[Tylko u nas] Aleksandra Jakubiak OV: Pocieszenie

„Nie bój się, robaczku Jakubie, nieboraku Izraelu! Ja cię wspomagam - wyrocznia Pana - odkupicielem twoim - Święty Izraela” (Iz 41, 24).
Objęcie/zdjęcie poglądowe [Tylko u nas] Aleksandra Jakubiak OV: Pocieszenie
Objęcie/zdjęcie poglądowe / pixabay.com/OnzeCreativitijd

Klaustrofobia stresu

Bywają takie chwile - niestety ostatnio coraz częstsze - gdy efekty dziejących się wokół nas, licznych, trudnych wydarzeń zaciskają nam się na ciele, niczym za wąski pas, wywołując objawy podobne klaustrofobii. Asia Bibi, pakistańska chrześcijanka, sądzona za rzekomą obrazę proroka Mahometa, przebywała latami w celi śmierci o szerokości około metra, bez okien. Dla porównania, w Europie standardowy jednoosobowy materac mierzy 90x200 cm. Niejedna osoba zastanawiałaby się, czy nie lepiej jednak doświadczyć szybkiej egzekucji niż przez wiele lat żyć otoczonym przez napierające zewsząd ściany. Podobne skutki dla psychiki ma utrzymujący się stres związany z zagrożeniem zagęszczających się, przetłaczających wydarzeń. W dobie internetu i globalnej wioski kompendium wszystkiego co przerażające lub frustrujące znaleźć możemy już po kliknięciu na stronę główną jakiegokolwiek portalu. Nie potrzeba zatem osobistej choroby, żałoby czy wydarzeń wywołujących smutek, by czuł się przytłoczonym. Kiedy do tego dołącza jakieś prywatne zmartwienie lub tragedia, zaczynamy - czasem głośno, ale częściej bezgłośnie - wołać o pomoc i pocieszenie.

 

Jubileusz Pocieszenia

Jutro w Watykanie odbywać się będzie niezwykłe wydarzenie Roku Jubileuszowego - Jubileusz Pocieszenia. Wywołuje on w moim sercu poruszenie, dlatego zaczęłam się zastanawiać nad tym, czym owo pocieszenie jest.

Istnieje w nomenklaturze kościelnej zjawisko zwane pocieszeniem duchowym, to ignacjańskie określenie stanu duszy, w którym doświadcza ona działania Boga, stąd jej chęć do modlitwy, gorliwości, czynów miłosierdzia etc. jest wówczas wysokie. To pojęcie jest raczej wąskie i sfokusowane na konkretnej rzeczywistości duchowej. Zatem nie o nim dziś mowa. Chodzi mi raczej o refleksję nad doświadczaniem lub dawaniem pociechy w smutku lub bólu.

 

Cechy pocieszenia

Wsród cech charakterystycznych pocieszenia na czele znajduje się fakt, że pociesza zawsze ktoś. Nie coś. Rzecz jasna, chwilową ulgę, może przynieść czynność lub rzecz, odrywająca naszą uwagę od źródła smutku, ale do rzeczywistego pocieszenia potrzeba pocieszanego i pocieszającego.

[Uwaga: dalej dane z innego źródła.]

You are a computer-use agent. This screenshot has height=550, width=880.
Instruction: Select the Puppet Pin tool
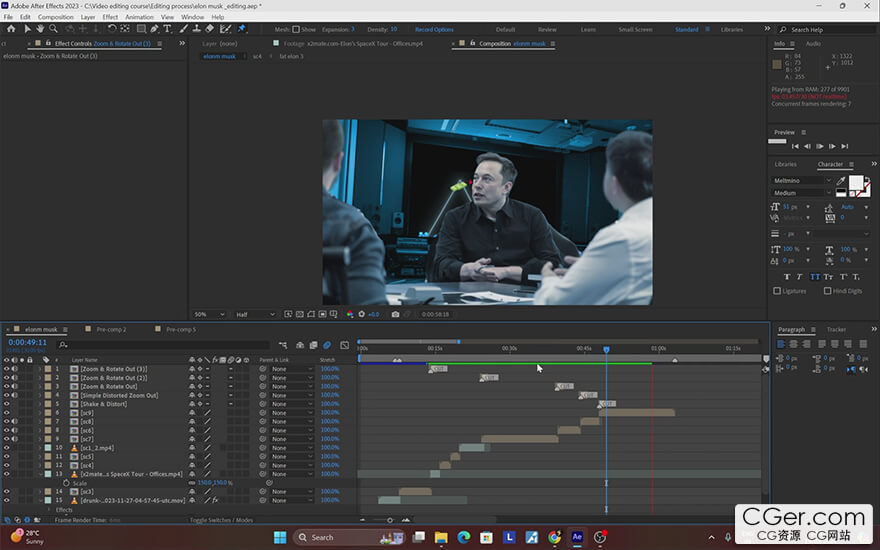click(242, 29)
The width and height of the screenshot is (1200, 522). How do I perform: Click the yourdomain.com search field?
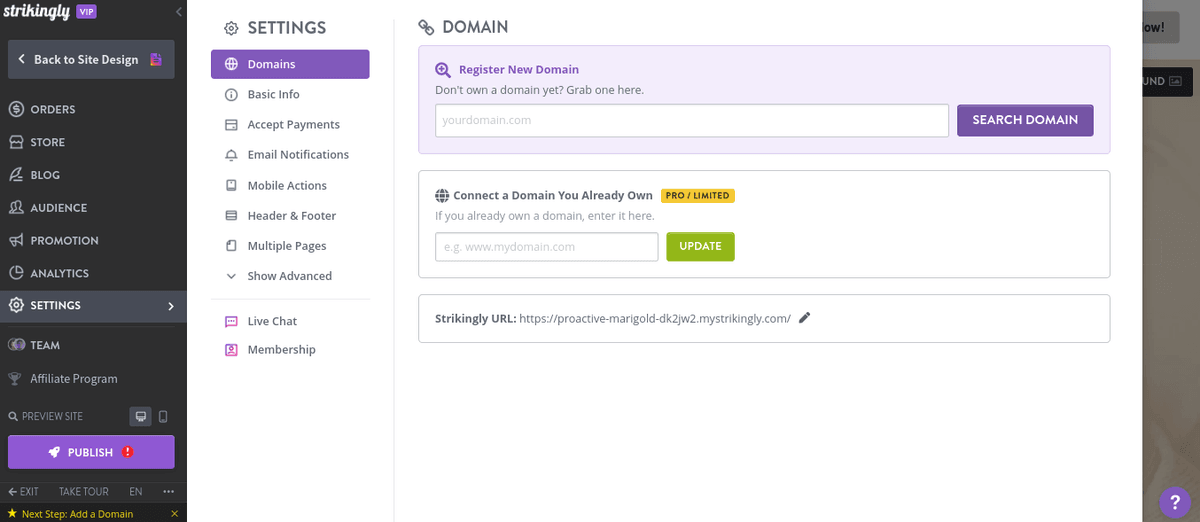coord(691,120)
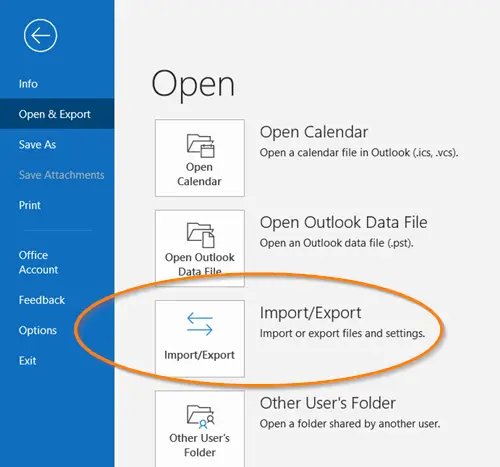Click the Other User's Folder heading
The width and height of the screenshot is (500, 467).
[328, 403]
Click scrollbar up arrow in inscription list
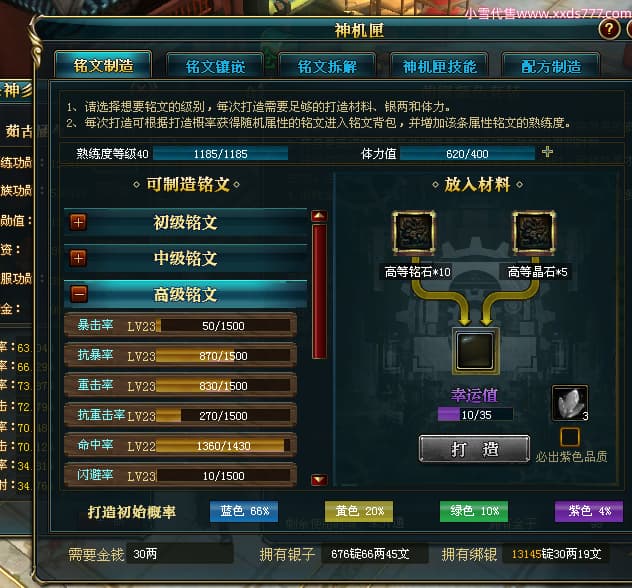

Drugą kardynalną cechą pociechy jest to, że aby można było jej doświadczyć, poprzedzić ją musi zmartwienie. Nie ma po prostu innej opcji, bo pocieszanym jest się w czymś - w jakimś cierpieniu.

Po trzecie, pocieszenie może, ale z pewnością nie musi, nieść za sobą usunięcia problemu. To odczucie ulgi w bólu poprzez tworzenie poczucia przynależności i wspólnoty, dzielenie się doświadczeniami wywołującymi nadzieję na pozytywne rozwiązanie, wiarę w lepsze jutro, ale przede wszystkim to objęcie drugiego szeroko rozumianą miłością, tworząjącą doznanie bliskości. Kiedy smutek wynika np. z poczucia osamotnienia, to sama nasza obecność w jakimś sensie owo osamotnienie rozprasza, ale jeśli samotność wynika z niezrealizowanej - mimo prób i nadziei - chęci założenia rodziny, to pocieszeniem może być zwykłe podzielenie się przykładami osób, które były w podobnej sytuacji i cierpliwość wyszła im na dobre. W drugim przypadku pociecha nie niesie rozwiązania, ale przynosi wiarę w lepsze jurto.

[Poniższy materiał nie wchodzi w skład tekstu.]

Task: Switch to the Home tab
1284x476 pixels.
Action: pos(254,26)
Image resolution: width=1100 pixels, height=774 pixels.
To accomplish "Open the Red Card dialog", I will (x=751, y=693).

Cechą niezbędną do zaistnienia pocieszenia jest również zgoda pocieszanego na przyjęcie ulgi. Znam wiele przypadków, gdy przy najszczerszych chęciach nie da się kogoś pocieszyć, bo jest on tak zafiksowany na tym, że jest źle, że nic nie jest w stanie go od tego oderwać. Rozmowa z takim człowiekiem przypomina formę pojedynku, w którym odbija on każdy ruch wykonany w swoją stronę, by przekonać nas, że w jego wypadku nic nie da się zrobić. To bardziej jego potrzeba wyrzucenia z siebie frustracji, niż faktyczna zgoda na bycie pocieszonym.

 

Środki pocieszenia

Jakie mamy środki pocieszania? Jest ich wiele i, w moim odczuciu, przypominają one nieco różne języki miłości. Tak naprawdę pocieszenie nie jest zakrojoną na skutek kampanią, to raczej współistnienie z cierpiącym. Czy bardziej przemówi do niego nasze słowo (np. świadectwo lub zwykłe „będzie dobrze”), czy dotyk kojący niepokój każdego stworzenia, czy „wystarczy” sama obecność i płynąca z niej świadomość poświęcanego czasu, czy też za pociechę zostaną uznane jakieś czyny, choćby zwykłe zrobienie herbaty lub towarzyszenie w miejsce, którego cierpiący boi się odwiedzić, tego nie wiemy. I nie jest konieczne, byśmy to wiedzieli, bo utula w żalu nie logistyka pomocy, ale pokój rodzący się w poczuciu tego, że nie jesteśmy ze wszystkim sami.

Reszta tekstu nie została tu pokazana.